■ WORK TASK
Pictures are to be left out. Copy exactly, and only, the lines from the start of the entries below to the line with "Open the actions ellipsis for Genseric Ghiro", both included.

[RECORDS TO PROCESS — start]

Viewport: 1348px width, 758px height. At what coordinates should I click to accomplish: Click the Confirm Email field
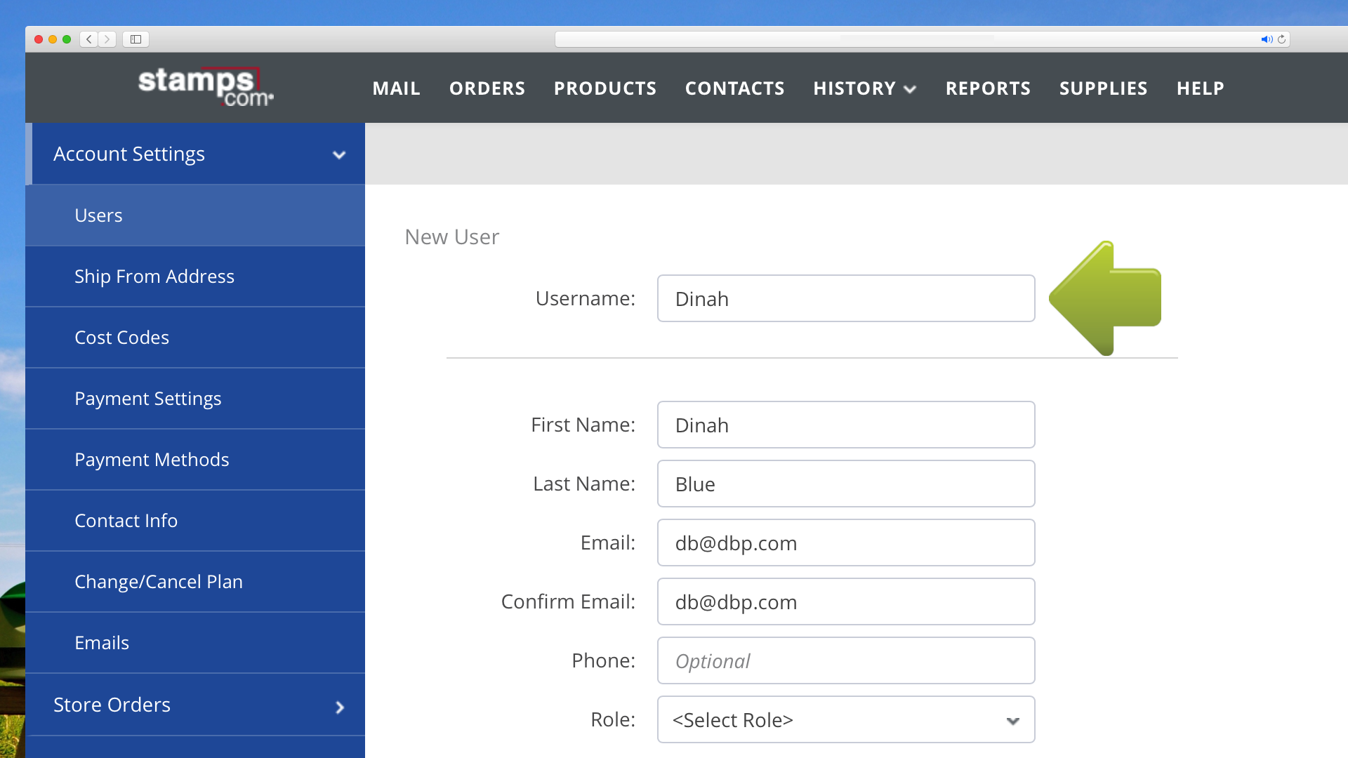[846, 601]
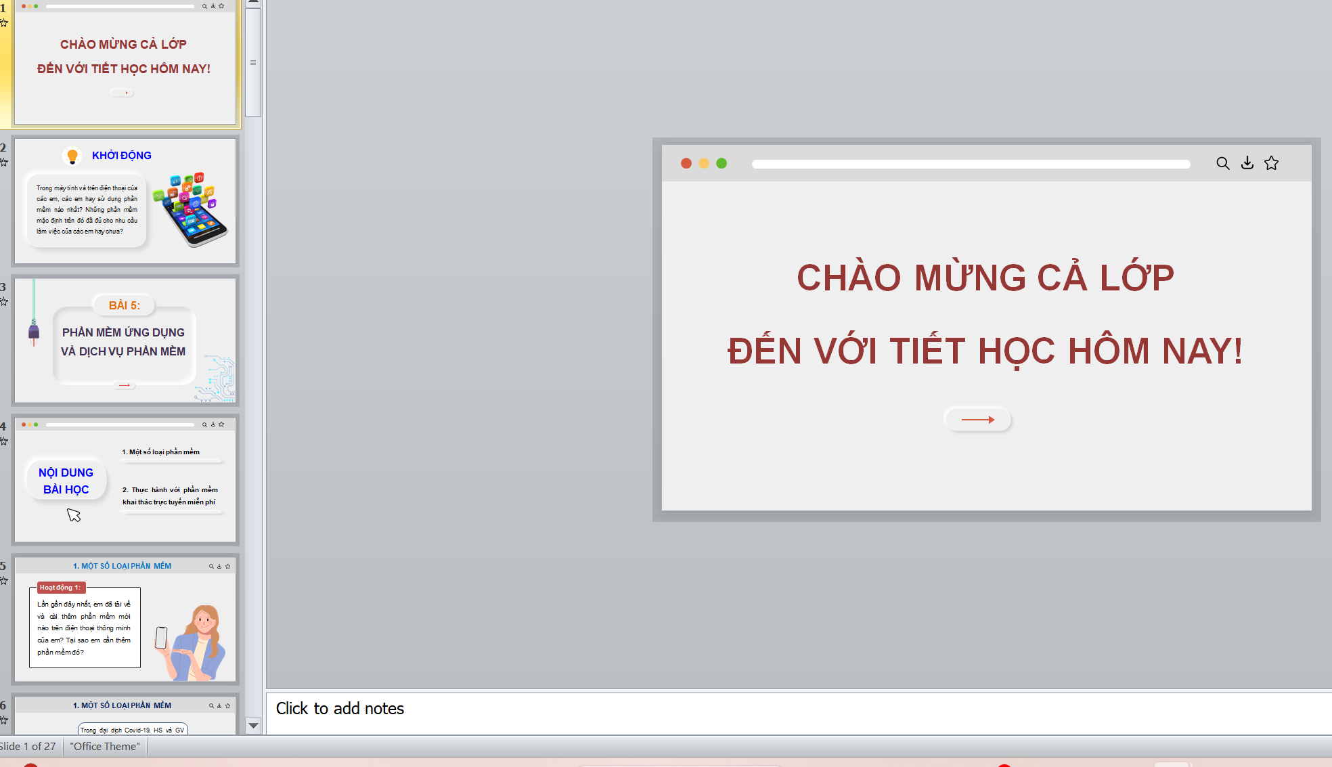Click the animation star beside slide 4 thumbnail
The image size is (1332, 767).
(4, 441)
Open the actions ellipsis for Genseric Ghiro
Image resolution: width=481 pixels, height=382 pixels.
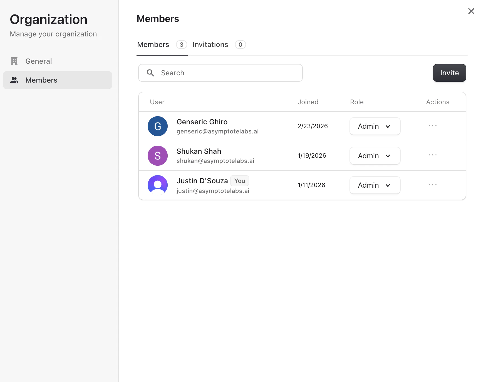tap(432, 126)
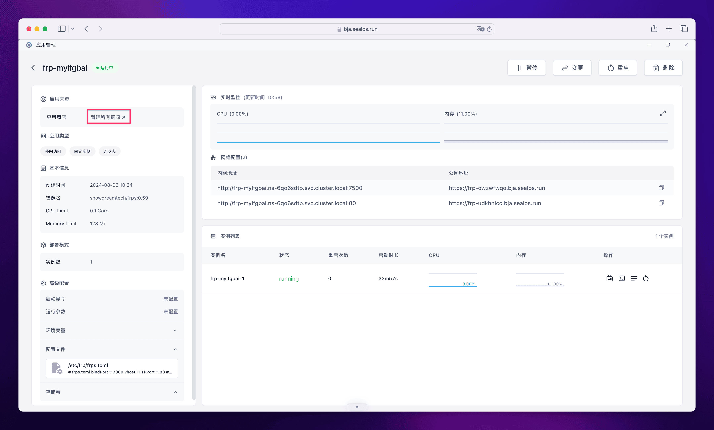Viewport: 714px width, 430px height.
Task: Collapse the 环境变量 section
Action: point(175,330)
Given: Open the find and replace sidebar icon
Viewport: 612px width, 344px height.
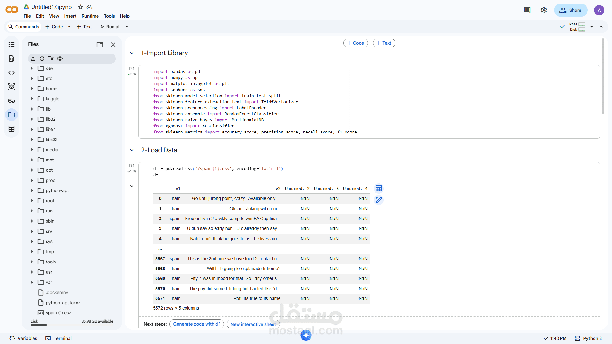Looking at the screenshot, I should [11, 59].
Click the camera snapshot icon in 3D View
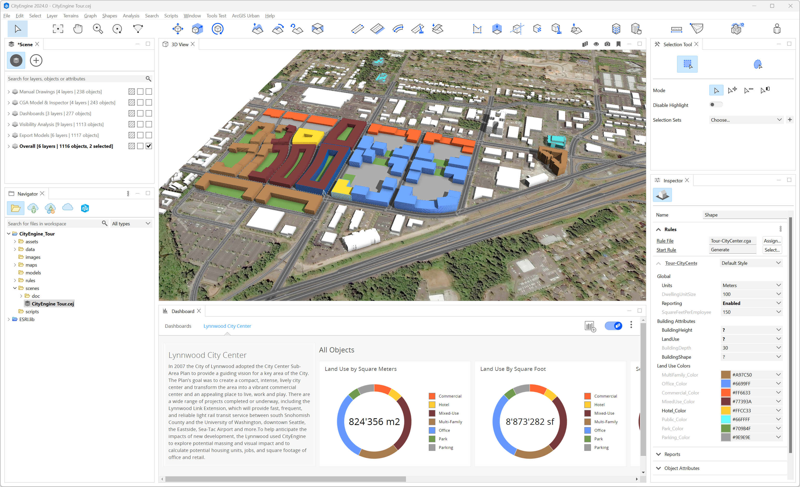This screenshot has width=800, height=487. pos(607,44)
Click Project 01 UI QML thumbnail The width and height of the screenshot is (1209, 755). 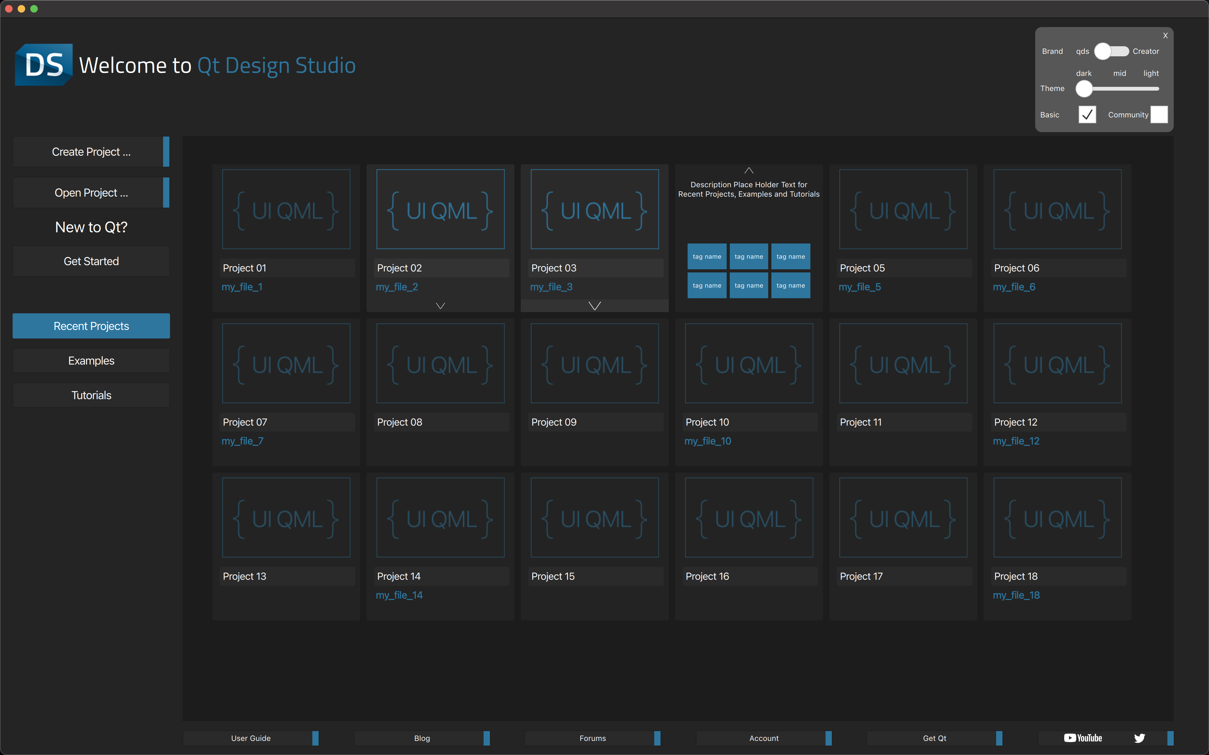tap(286, 209)
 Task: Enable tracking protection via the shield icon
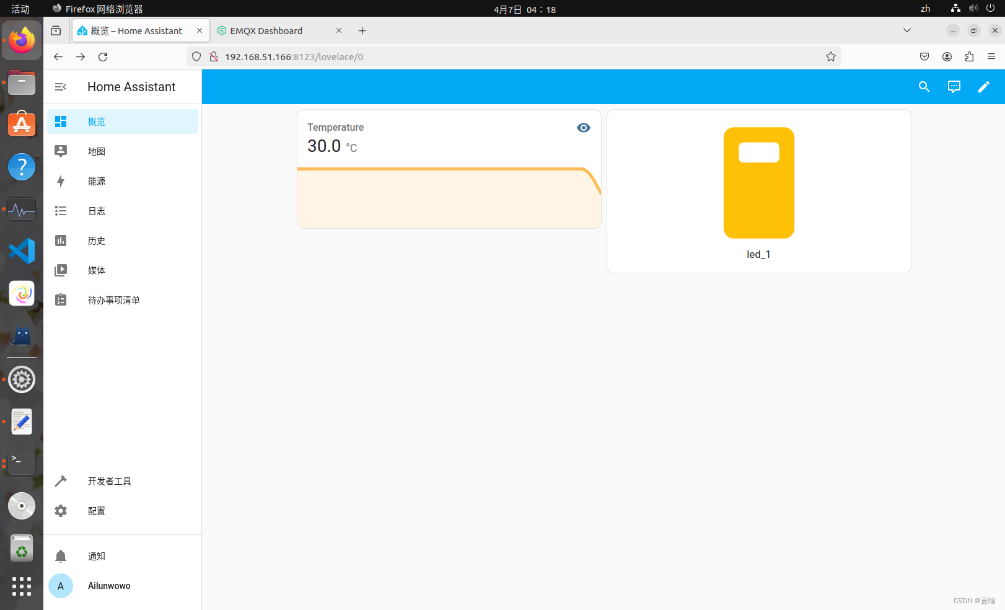[196, 56]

[RECORDS TO PROCESS — finish]

■ RESPONSE TO THIS TASK
Viewport: 1348px width, 758px height. At what coordinates should I click to accomplish: Click the Confirm Email field
[846, 601]
Click the animation star beside slide 4 thumbnail
The image size is (1332, 767).
(4, 441)
Open the actions ellipsis for Genseric Ghiro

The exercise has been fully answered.